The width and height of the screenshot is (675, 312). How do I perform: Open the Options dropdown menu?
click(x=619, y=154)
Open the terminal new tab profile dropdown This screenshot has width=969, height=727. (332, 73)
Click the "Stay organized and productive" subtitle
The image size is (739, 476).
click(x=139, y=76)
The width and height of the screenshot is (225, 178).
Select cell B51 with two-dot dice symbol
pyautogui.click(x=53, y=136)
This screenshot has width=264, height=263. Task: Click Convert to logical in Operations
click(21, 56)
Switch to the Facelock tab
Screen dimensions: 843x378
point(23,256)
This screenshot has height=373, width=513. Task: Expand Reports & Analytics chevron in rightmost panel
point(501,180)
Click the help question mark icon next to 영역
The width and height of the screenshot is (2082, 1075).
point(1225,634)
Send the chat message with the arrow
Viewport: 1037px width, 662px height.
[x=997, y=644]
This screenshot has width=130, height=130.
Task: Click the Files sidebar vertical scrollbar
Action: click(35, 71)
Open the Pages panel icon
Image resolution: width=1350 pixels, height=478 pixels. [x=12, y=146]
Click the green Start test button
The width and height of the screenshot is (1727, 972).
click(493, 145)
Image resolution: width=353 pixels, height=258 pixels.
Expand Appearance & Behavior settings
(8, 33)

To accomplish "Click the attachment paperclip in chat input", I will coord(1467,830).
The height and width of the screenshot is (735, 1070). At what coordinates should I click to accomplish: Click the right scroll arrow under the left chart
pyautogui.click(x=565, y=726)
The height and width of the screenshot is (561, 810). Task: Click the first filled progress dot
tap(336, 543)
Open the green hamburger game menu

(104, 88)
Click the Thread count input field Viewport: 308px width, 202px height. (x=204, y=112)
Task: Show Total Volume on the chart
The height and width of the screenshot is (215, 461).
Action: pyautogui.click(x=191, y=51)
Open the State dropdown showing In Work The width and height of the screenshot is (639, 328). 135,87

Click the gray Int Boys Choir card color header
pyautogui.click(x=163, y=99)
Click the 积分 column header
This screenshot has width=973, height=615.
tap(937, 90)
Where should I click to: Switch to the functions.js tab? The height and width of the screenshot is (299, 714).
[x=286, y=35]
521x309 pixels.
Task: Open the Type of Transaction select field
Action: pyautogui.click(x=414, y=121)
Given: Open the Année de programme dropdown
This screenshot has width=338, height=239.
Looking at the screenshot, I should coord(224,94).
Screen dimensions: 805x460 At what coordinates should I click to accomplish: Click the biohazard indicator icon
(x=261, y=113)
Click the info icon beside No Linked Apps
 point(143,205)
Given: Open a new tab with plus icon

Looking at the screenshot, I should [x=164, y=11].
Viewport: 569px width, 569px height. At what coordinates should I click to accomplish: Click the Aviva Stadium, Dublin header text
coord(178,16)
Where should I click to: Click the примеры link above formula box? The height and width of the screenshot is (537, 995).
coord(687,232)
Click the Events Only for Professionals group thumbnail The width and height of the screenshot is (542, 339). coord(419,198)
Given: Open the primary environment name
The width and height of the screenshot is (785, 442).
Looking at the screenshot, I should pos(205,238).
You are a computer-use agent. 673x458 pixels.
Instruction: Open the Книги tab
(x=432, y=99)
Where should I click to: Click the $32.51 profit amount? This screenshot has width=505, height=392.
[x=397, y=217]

## EXERCISE DETAILS
Copy the listing above line for line, with every character unchanged.

## EXERCISE ANSWER
The width and height of the screenshot is (675, 312). How do I perform: Open the Options dropdown menu?
click(x=619, y=154)
Open the terminal new tab profile dropdown This screenshot has width=969, height=727. (332, 73)
Click the "Stay organized and productive" subtitle
The image size is (739, 476).
click(x=139, y=76)
The width and height of the screenshot is (225, 178).
Select cell B51 with two-dot dice symbol
pyautogui.click(x=53, y=136)
This screenshot has width=264, height=263. Task: Click Convert to logical in Operations
click(21, 56)
Switch to the Facelock tab
Screen dimensions: 843x378
point(23,256)
This screenshot has height=373, width=513. Task: Expand Reports & Analytics chevron in rightmost panel
point(501,180)
Click the help question mark icon next to 영역
The width and height of the screenshot is (2082, 1075).
point(1225,634)
Send the chat message with the arrow
Viewport: 1037px width, 662px height.
[x=997, y=644]
This screenshot has width=130, height=130.
Task: Click the Files sidebar vertical scrollbar
Action: click(35, 71)
Open the Pages panel icon
Image resolution: width=1350 pixels, height=478 pixels. [x=12, y=146]
Click the green Start test button
The width and height of the screenshot is (1727, 972).
click(493, 145)
Image resolution: width=353 pixels, height=258 pixels.
Expand Appearance & Behavior settings
(8, 33)

To accomplish "Click the attachment paperclip in chat input", I will coord(1467,830).
The height and width of the screenshot is (735, 1070). At what coordinates should I click to accomplish: Click the right scroll arrow under the left chart
pyautogui.click(x=565, y=726)
The height and width of the screenshot is (561, 810). Task: Click the first filled progress dot
tap(336, 543)
Open the green hamburger game menu

(104, 88)
Click the Thread count input field Viewport: 308px width, 202px height. (x=204, y=112)
Task: Show Total Volume on the chart
The height and width of the screenshot is (215, 461).
Action: pyautogui.click(x=191, y=51)
Open the State dropdown showing In Work The width and height of the screenshot is (639, 328). 135,87

Click the gray Int Boys Choir card color header
pyautogui.click(x=163, y=99)
Click the 积分 column header
This screenshot has width=973, height=615.
tap(937, 90)
Where should I click to: Switch to the functions.js tab? The height and width of the screenshot is (299, 714).
[x=286, y=35]
521x309 pixels.
Task: Open the Type of Transaction select field
Action: pyautogui.click(x=414, y=121)
Given: Open the Année de programme dropdown
This screenshot has width=338, height=239.
Looking at the screenshot, I should coord(224,94).
Screen dimensions: 805x460 At what coordinates should I click to accomplish: Click the biohazard indicator icon
(x=261, y=113)
Click the info icon beside No Linked Apps
 point(143,205)
Given: Open a new tab with plus icon

Looking at the screenshot, I should [x=164, y=11].
Viewport: 569px width, 569px height. At what coordinates should I click to accomplish: Click the Aviva Stadium, Dublin header text
coord(178,16)
Where should I click to: Click the примеры link above formula box? The height and width of the screenshot is (537, 995).
coord(687,232)
Click the Events Only for Professionals group thumbnail The width and height of the screenshot is (542, 339). coord(419,198)
Given: Open the primary environment name
The width and height of the screenshot is (785, 442).
Looking at the screenshot, I should pos(205,238).
You are a computer-use agent. 673x458 pixels.
Instruction: Open the Книги tab
(x=432, y=99)
Where should I click to: Click the $32.51 profit amount? This screenshot has width=505, height=392.
[x=397, y=217]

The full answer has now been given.